The Intel: V.M. Giambanco
As you know, I love writers and I love writing. Valentina Giambanco, whose fine debut novel The Gift Of Darkness was reviewed last week, kindly agreed to be interviewed about how he gets those pesky words on the page.
Giambanco was born in Italy and came to live in the UK after her Italian A Levels. She read English and Drama at Goldsmiths College and afterwards started working in film as an editor’s apprentice in a 35mm cutting room, then worked on many award-winning UK and US pictures from Four Weddings and a Funeral to Enigma, Beautiful Creatures and Secrets and Lies. V.M. Giambanco lives in London.
Does your experience in film editing inform the way you write a scene?

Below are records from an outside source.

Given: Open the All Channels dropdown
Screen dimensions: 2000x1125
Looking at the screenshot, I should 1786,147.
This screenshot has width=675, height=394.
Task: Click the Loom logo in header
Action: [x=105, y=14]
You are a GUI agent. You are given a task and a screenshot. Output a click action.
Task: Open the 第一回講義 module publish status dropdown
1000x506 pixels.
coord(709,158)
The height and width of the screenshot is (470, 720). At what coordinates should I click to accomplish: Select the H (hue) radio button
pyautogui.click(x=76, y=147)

Absolutely. Film editing is storytelling and if you are in a cutting room – or in an editing suite – you take all the elements of a film, from photography to performance, and bring them together. Hopefully you distil what you need from each to create the story. It was a very useful background to have and has had an enormous impact on rhythm, character development and the timing of each scene.

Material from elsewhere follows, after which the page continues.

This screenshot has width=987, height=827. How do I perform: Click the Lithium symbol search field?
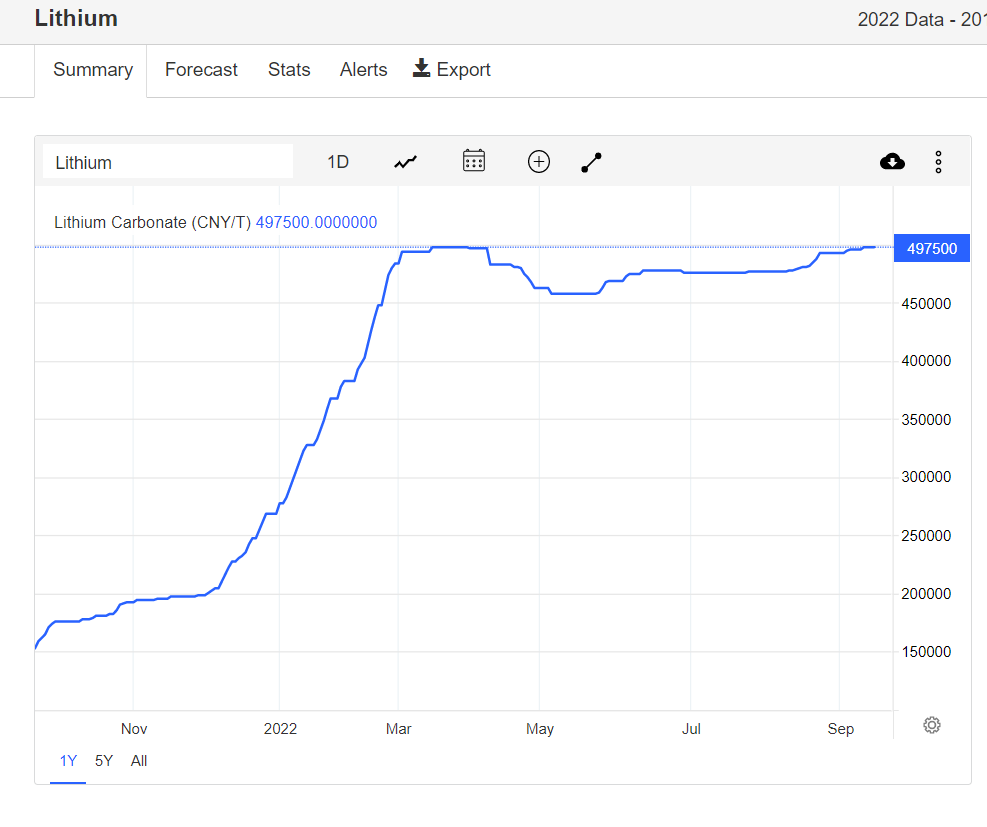tap(168, 162)
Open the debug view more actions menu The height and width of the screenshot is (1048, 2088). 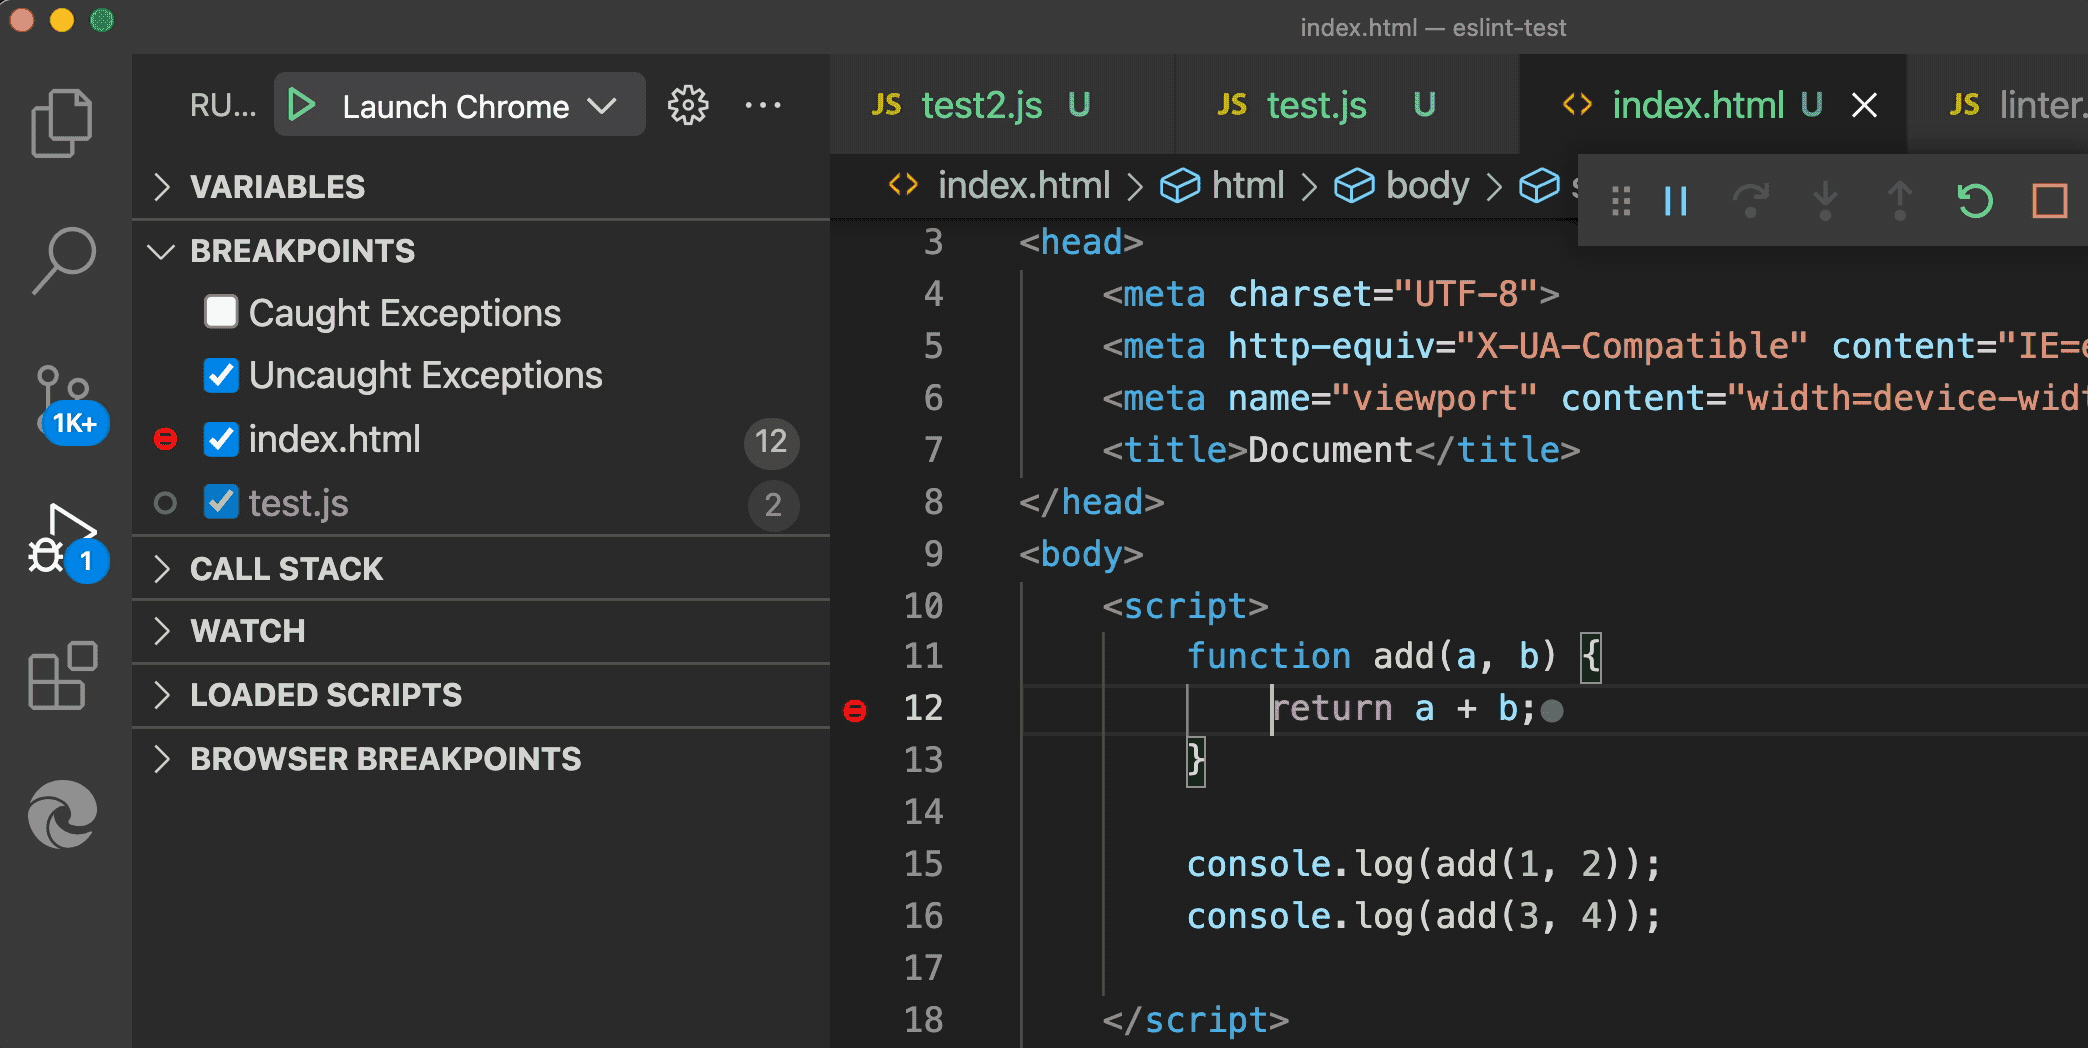pyautogui.click(x=763, y=105)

What’s your writing process? What comes first, plot or character?
The first idea for the book came from the relationship between two characters: a detective and a criminal, and the story developed around them. At the same time there was quite a lot of plotting because the story flips back and forth between the present and an event that happened twenty-five years ago. Come to think of it, I don’t have an absolute answer for this question: I started with an event but what followed was shaped by the characters and the nature of their actions.
Take us through a typical writing day for you?
I so wish that I had a typical writing day. My ideal would be to get to the laptop as early as possible in the morning, reread a little of what I’d written the day before and continue until the next natural stop in the story. I think better when I’m walking and in the early phases of a book there is much ambling around my local parks – usually entirely oblivious to what’s happening around me. Real life means I don’t always get to sit down and write first thing, and yet I’m aware that whatever I’m doing - writing a blog piece or editing another manuscript – the story is always simmering in the background.
Who are the authors you love, and why?
How long have you got? There are so many authors I love that it’s hard to know where to start. Some of my all-time favourites are Jane Austen for the combination of comedy, social commentary and emotion; Raymond Chandler for his wit and the elegance of his prose; Stephen King for writing about children and their private world like no other; Thomas Harris for changing forever the way I read, and write, about modern everyday monsters. I could go on…
What’s the hardest lesson you’ve ever had to learn about writing?
I love this quote by Iris Murdoch: “Every book is the wreck of a perfect idea.” It is not a particularly positive attitude but occasionally it feels so true. The hardest lesson about writing is that your original idea might in fact be far superior to your talent and your skills and the best thing you can do, and the only thing you can do, is work like hell to catch up.
How do you deal with feedback?
Well, I tend to remember every word that’s less than positive and only vaguely recall the wholly favourable. Though I don’t think that’s very unusual for a writer. You tend to tie yourself in knots about something someone said and forget three other people said exactly the opposite. Working in film editing has left me with a healthy regard for collaboration and I completely enjoyed the process of editing the manuscript with my editor at Quercus, Jo Dickinson. If you’re working with the right people it’s absolutely essential to take on board their feedback.
How have your own experiences shaped your writing?
If I had finished the book ten years ago it would have been very different. There is nothing in it that relates to my life, it is entirely a work of fiction. However, everything I have read and seen has become part of how I write.
Give me some advice about writing…
I’d say write the story that you really want to write. It takes so much energy and passion and enthusiasm to bring a novel to completion – especially a first novel. And, once it’s done and you have let it rest a few days, just get out the blue marker (or the colour of your choice) and read it like someone else wrote it.
And what’s your best advice for an author looking to get into the marketplace…
If you have written something it’s a good idea to make sure you’re sending it to the right people: that the literary agent has an interest in that particular genre, that the publishers are indeed accepting unsolicited manuscripts. The Writers And Artists Yearbook is the source of all wisdom here.
What’s next for you?
I’m writing a second book set in Seattle, with the characters who have survived the first one.